First off, I can't believe that I've already done this having a baby thing 5 other times! I've done this before!? I don't remember EVER feeling SO done, so consistently uncomfortable, and exhausted--especially BEFORE my due date! This is crazy. I also can't believe that this might not be the last time! What!? May the amnesia of these experiences set in quickly. With baby one, and possibly baby two and three, I don't think I ever felt done. I KNOW I didn't with baby one. I had no idea what people were talking about. He came 10 days early and weighed 6 lbs 4 oz.
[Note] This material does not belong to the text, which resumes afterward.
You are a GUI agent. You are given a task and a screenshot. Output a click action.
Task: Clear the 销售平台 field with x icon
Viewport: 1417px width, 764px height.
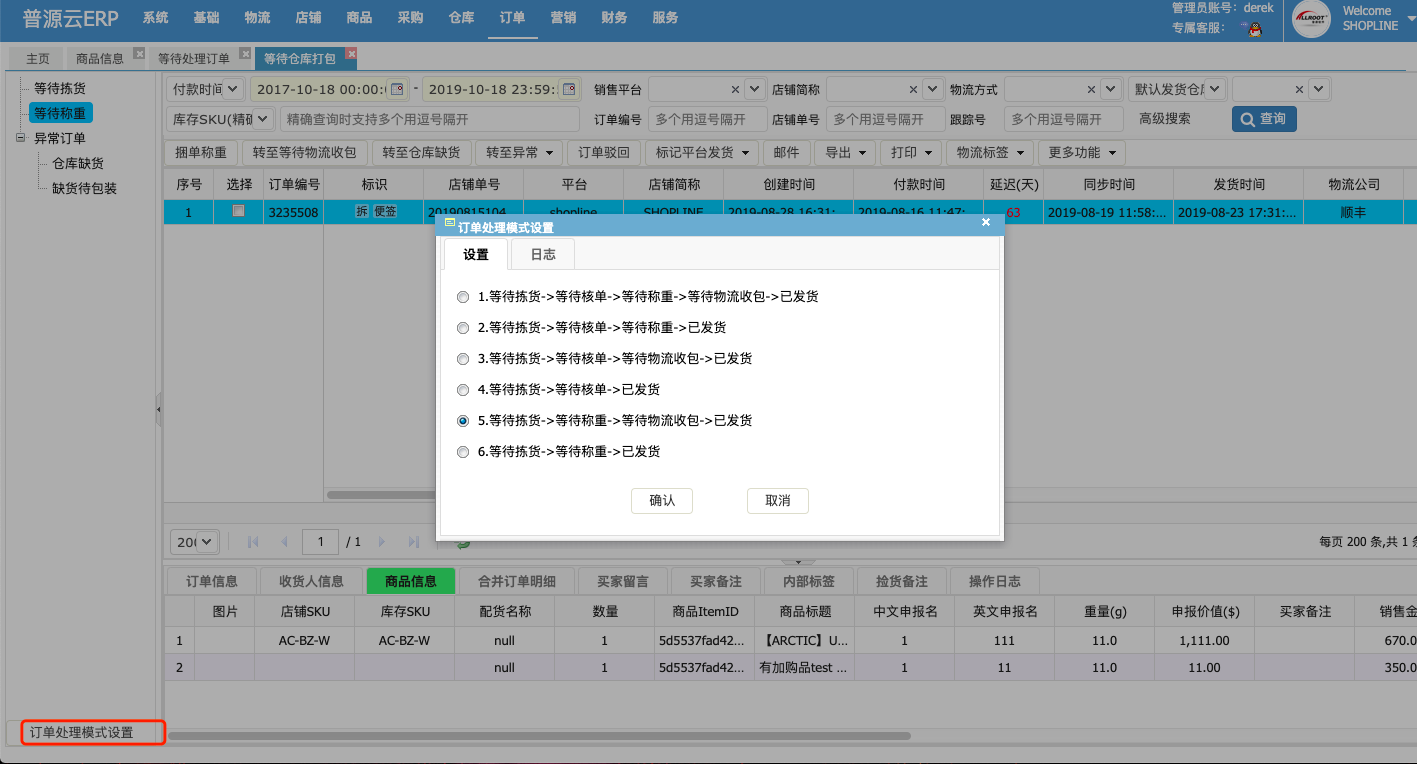(735, 89)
There's definitely a difference in how you feel with how large the baby is! Here's the run down of my babies thus far:
Joshua--10 days early, 6 lbs 4 oz
16 months later
Austin--4 days early, 8 lbs 6 oz
19 months later
Avin--about 4 days early, 7 lbs 8 oz
25 months later (long right!?)
Jonathan--2-3 days late, 9 lbs 10 oz
20 months later
August--2 days late, 9 lbs
and now--about 2.5 years later
Today I was feeling kind of depressed and down on myself.....ya know, feeling like this child is never going to be born and I'm going to be super uncomfortable 24/7 for the rest of my life. I've also had an affirmation going through my mind a lot the past couple days to try to curb the negativity, "I can do hard things." I was mostly thinking it in preparation for labor, but today I realized that my hard thing right now, is NOT going into labor. The hard thing now, is trusting in the Lord's timing and being patient. I pulled out a new little book I bought and played through the song "Gethsemane" that I was going to talk about and sing with the kids later in the morning. I pretty much cried instantly. These words are so beautiful and reminded me that Christ went through so much more than what I'm going through.